Japanese automakers enjoy a significant production-cost advantage over their U.S. counterparts--by as much as $1,500 per small vehicle--largely because the Japanese companies are better-managed, according to a National Science Foundation report released yesterday.
The report said U.S. auto productivity is hurt by a management style that basically is adversarial and control-oriented and, as a result, is not geared to getting the best results from its workers.
The report noted with "cautious optimism" that some beneficial labor-management changes are taking place. But it said that these developments--such as establishing "quality-of-work-life circles" designed to give workers more say on the plant floor--are fragile infants in comparison to Japanese programs.
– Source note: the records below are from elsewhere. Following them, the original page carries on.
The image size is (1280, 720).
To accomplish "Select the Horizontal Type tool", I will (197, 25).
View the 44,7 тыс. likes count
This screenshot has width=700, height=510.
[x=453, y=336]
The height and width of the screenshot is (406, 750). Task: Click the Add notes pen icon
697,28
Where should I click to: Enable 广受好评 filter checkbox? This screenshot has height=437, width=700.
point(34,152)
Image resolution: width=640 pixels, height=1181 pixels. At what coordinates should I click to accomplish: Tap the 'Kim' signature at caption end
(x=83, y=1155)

"Changes in the character" of international competition in the auto industry, in which foreign manufacturers have captured 30 percent of the domestic market, "have highlighted the weaknesses" of the traditional U.S. management style, the report said. The adversarial approach "inspires no loyalty or commitment, and it fails to tap information and experience in the work force," the report said.
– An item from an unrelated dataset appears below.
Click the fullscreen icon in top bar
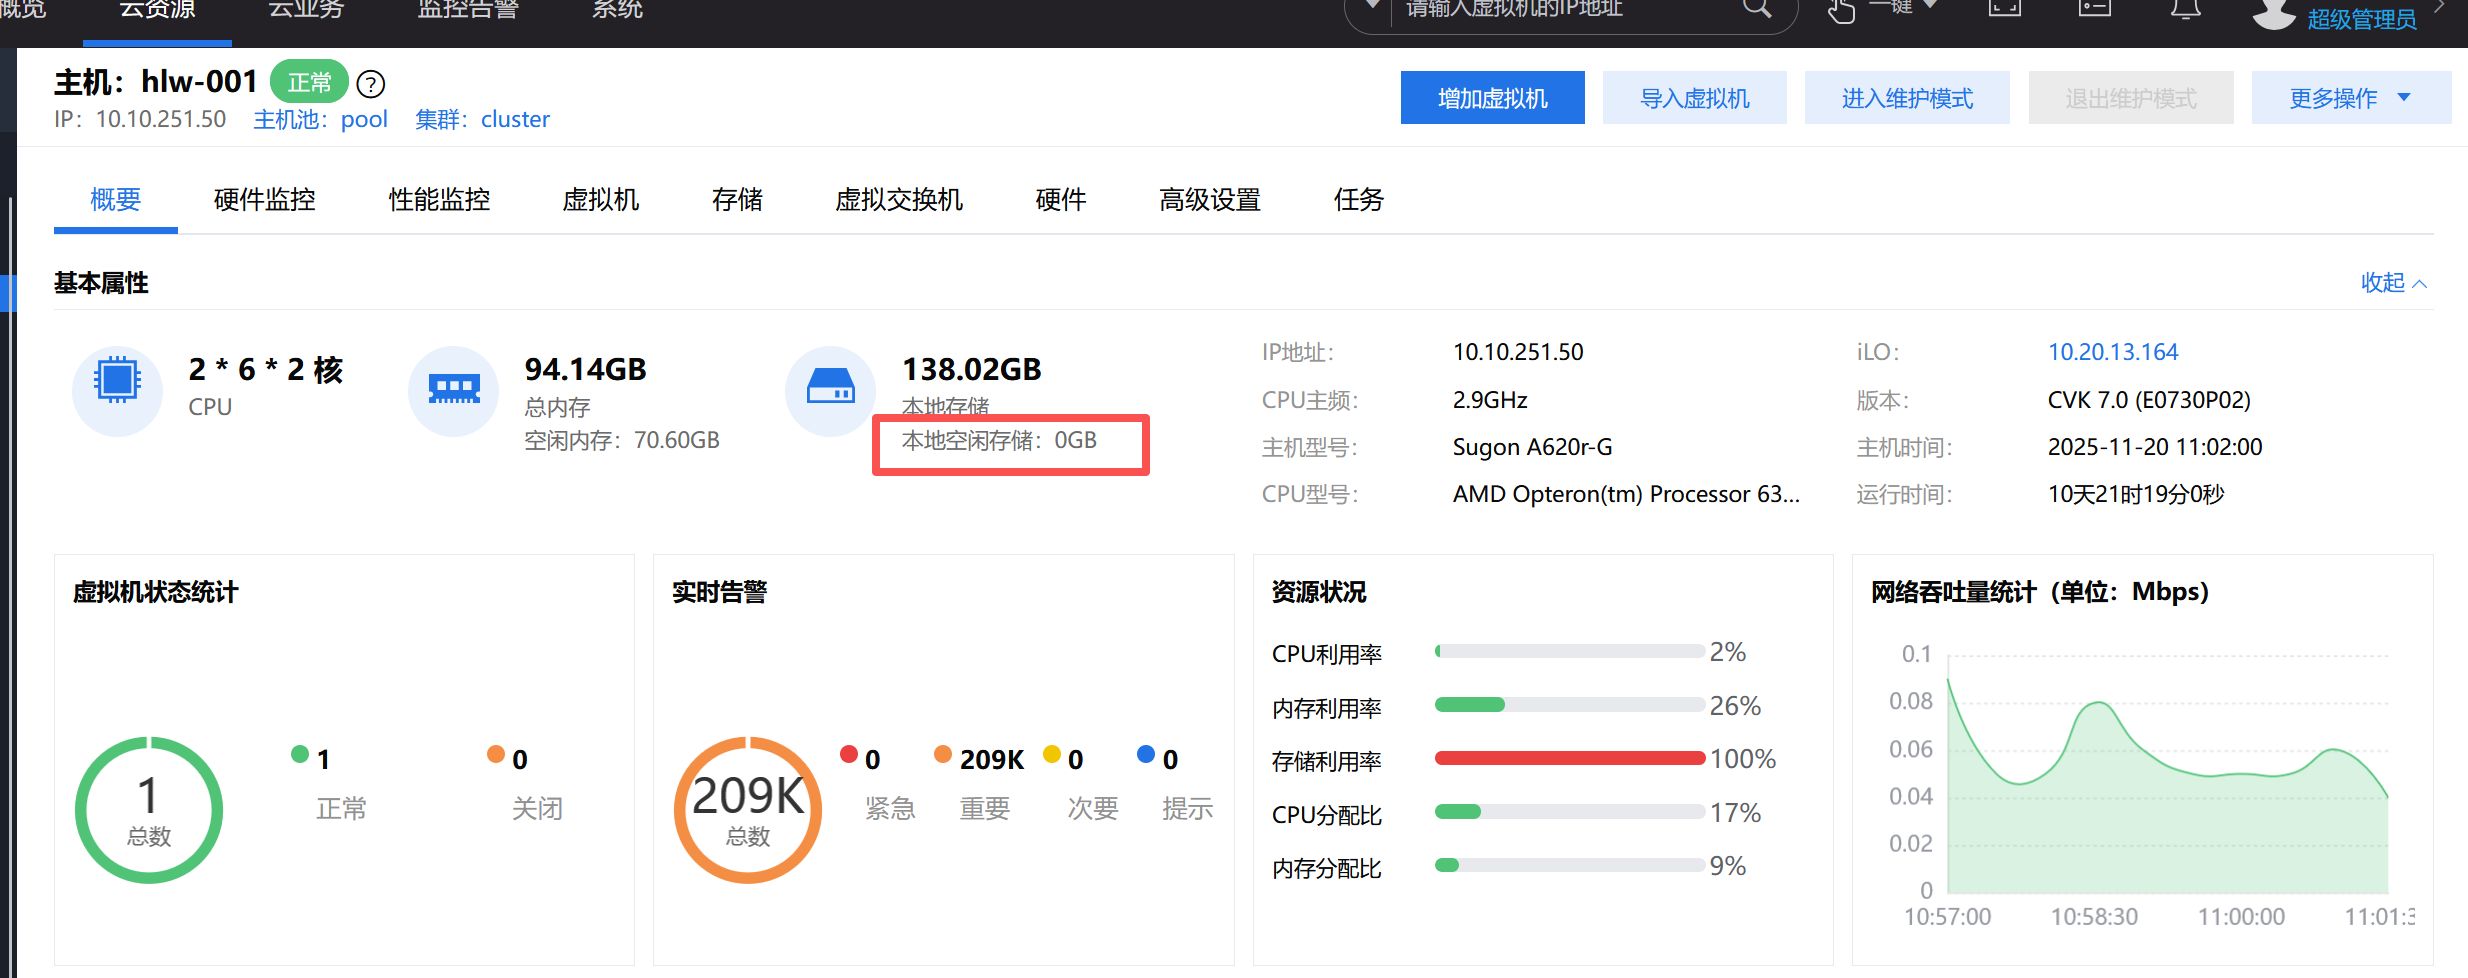This screenshot has height=978, width=2468. click(x=2004, y=8)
Ralph L. Miller, one of the study panel's 12 members and a Rockwell International vice president, said at a news conference yesterday: "The way we teach people to run businesses in this country doesn't work very well in comparison to the Japanese model."
He said the U.S. system incorporates "too much control" in which "we have checkers checking checkers." That kind of duplication creates "too much nonvalue-added work," which contributes to U.S. production costs, Miller said.
In that light, Draconian white-collar work-force reductions by The Big Three automakers--by as much as 25 percent at Chrysler Corp., No. 3, and Ford Motor Co., No. 2--are necessary, Miller said.
"If we don't do it--make those kinds of cuts--nobody is going to be employed. The net result is that we're going to have many fewer people employed in the auto industry if we're going to be competitive," Miller said.
Panel members Donald F. Ephlin, vice president in charge of the United Auto Workers Ford unit, and Ford Vice President James K. Bakken, agreed with the panel's finding that "something close to a cultural revolution" is needed to change traditional labor-management relationships and other important aspects of the domestic auto industry.
But they preferred to emphasize "positive changes," such as the recent concession agreements--or "cooperation contracts," depending on one's viewpoint--between the union and domestic car producers.
"The Japanese have taught us some things that we can do. We finally learned that the work force is a total work force," Bakken said.
The 190-page report was based on a two-year study of the domestic auto industry's competitive posture. The panel included academicians, industry, management and labor experts.
"This is not another government study cranked out by 90-day wonders," said William J. Abernathy, a Harvard business professor who chaired the panel. Abernathy said many of the report's findings "are diametrically opposed" to conventional thinking that the now weakened U.S. auto industry can be revived mostly through large infusions of capital.
"Too many business leaders are holding on to that bombed-out theory," Abernathy said. He said such an approach is the equivalent of "throwing money after a problem."
The report said that several elements of the Japanese management technique in which workers participate in production decisions and execution "are refinements of practices developed in the United States." But it said "certain critical aspects" of the Japanese approach "are accorded much less emphasis in the U.S. practice." The "policies and procedures connected with work-force management are a case in point," the report said.